With student activist demands come need for change

| Senior Forum Editor

Chancellor Mark Wrighton’s biography on the Washington University website touts the University’s doubling of undergraduate applications in his 20-year tenure, the construction of 30 new buildings and the creation of almost 190 endowed professorships for faculty. A school and chancellor don’t accomplish such objectives without some brilliant marketing.

It’s a cornerstone of Wash. U.’s brilliance—academic programs, performing arts and standout Division III sports aside. It’s also a potentially formidable obstacle to achieving meaningful progress after the killing of Michael Brown in August and subsequent police shootings of four more black men in St. Louis (Kajieme Powell, Vonderrit Myers, Antonio Martin and Ladarius Williams: know their names and stories).

In some ways, University officials have demonstrated a laudable desire to seriously examine our own complicity in the institutional racism of St. Louis. When I say “our,” I mean all of us who study or work at Wash. U., not just the administrators who take most of the heat (though of course there are varying degrees of influence and use of that influence among the people who claim some connection to this school).

On Thursday and Friday, administrators facilitated “Race and Ethnicity: A Day of Discovery and Dialogue,” a series of panels about race and ethnicity across our undergraduate and graduate schools. The discussions included voices of faculty, students and administrators and brought forward problems and possible solutions to pervasive struggles that exist in our community—and any community in America that is not totally homogenous.

Panel highlights were curated on the WashU Voices website, which the University launched in the aftermath of the first Ferguson protests. With the hashtag #WashUVoices, followers of the live-streamed panels could tweet updates, quotes and reactions, providing a permanent Internet footprint of the expectations set that day.

And therein lies the most vital point: when we look back on #WashUVoices months or years from now, will we be satisfied with what we learned and what University leaders did about it?

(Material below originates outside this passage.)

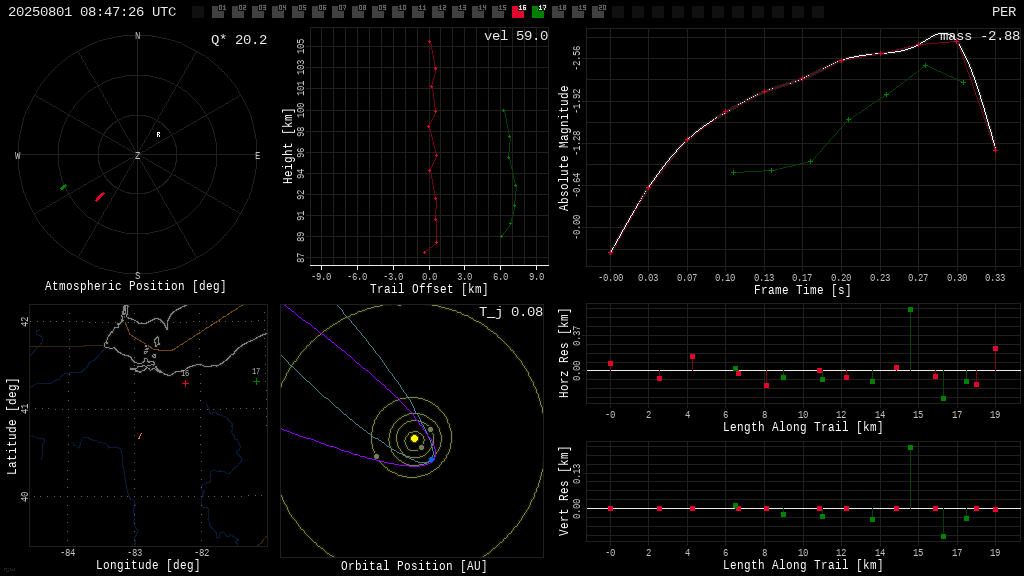The height and width of the screenshot is (576, 1024).
Task: Click the R radiant marker in polar plot
Action: pyautogui.click(x=158, y=135)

Or will it simply become another well-executed exercise in branding—showing to prospective students, questioning media outlets and skeptical St. Louis community members just how doggone socially conscious we are, how many marvelous professors and students we have (because most of the people who spoke were indubitably impressive), but without making substantive commitments to more challenging and controversial reforms?

I’m not ready to judge yet, but a moment during the Race and Ethnicity panel hinted at the tension between possible outcomes.

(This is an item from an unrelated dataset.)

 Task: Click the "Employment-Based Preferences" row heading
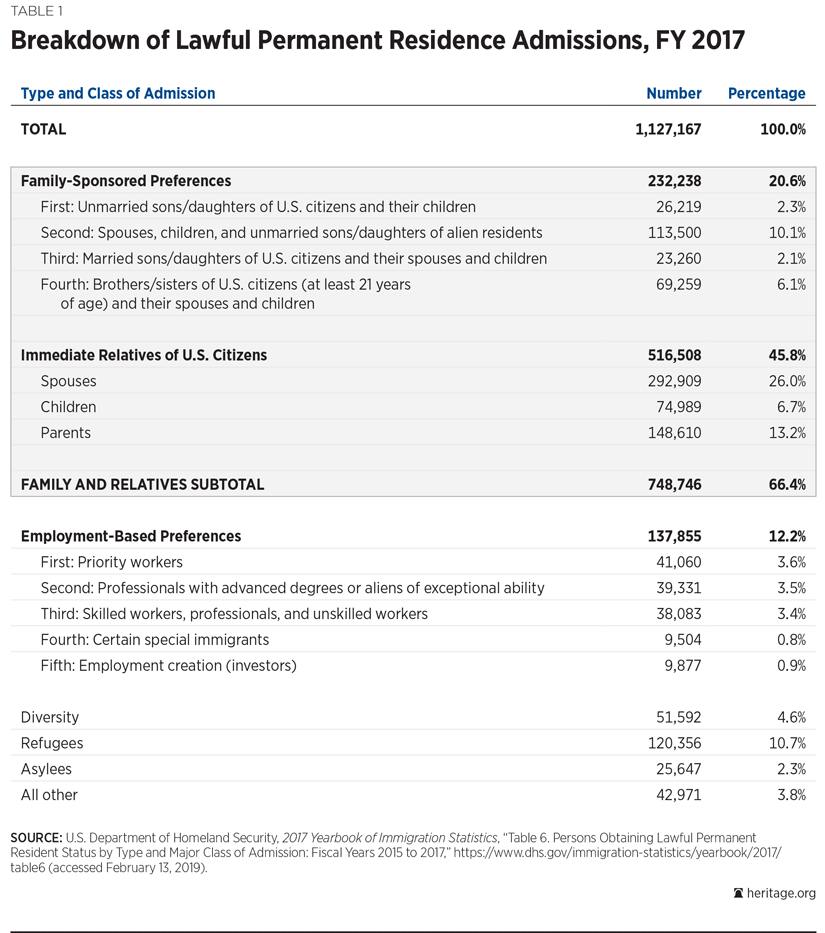tap(131, 536)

Late in the Friday session, members of Washington University Students in Solidarity read the list of demands that they presented to the chancellor, Provost Holden Thorp and Associate Vice Chancellor for Students Rob Wild two weeks ago. The audience politely acknowledged the student activists, Thorp complimented them on “one of the best set of demands of this type that I’ve been asked to respond to” and then the panel carried forward.

Representatives from the Students in Solidarity group are meeting with administrators on Monday for a follow-up on the demands they presented. The demands include the creation of three-credit courses on diversity and St. Louis history, bumps in anti-bias training and justice, responsible investment and land development by the University, endorsement of a St. Louis civilian review board for police and improvement in minority representation among students and faculty.

The demands are reasonable and, quite frankly, long overdue. Whether the administration can be expected to accept them is a different story. The board of trustees and our donors don’t appear as noticeably on #WashUVoices, but they are the Wash. U. voices that guide policy.

Meeting the demands will require an adjustment to the strategies in which the University has partaken, is partaking and still plans to partake.

Administrators want to improve socioeconomic diversity, but Residential Life is still squeezing students into higher-priced housing. The student activists are calling for more responsible development while the University pours millions of dollars into a project that gentrifies the Delmar Loop.

The Brown School of Social Work is getting a spectacular new building—and deservingly so for the excellent contributions the students make to St. Louis. Plenty of the graduate students run programs or work in administrative local roles at St. Louis public schools, but the University hardly admits any applicants from those schools. And no, the excuse that high-achieving, lower-income students attend schools with better name recognition like Harvard or Stanford doesn’t work for them when we are Washington University in St. Louis.

The conversations started by the Race and Ethnicity event and other panels have been valuable and are absolutely worth continuing. But the critical conversation is administrators meeting with students and telling them what happens now.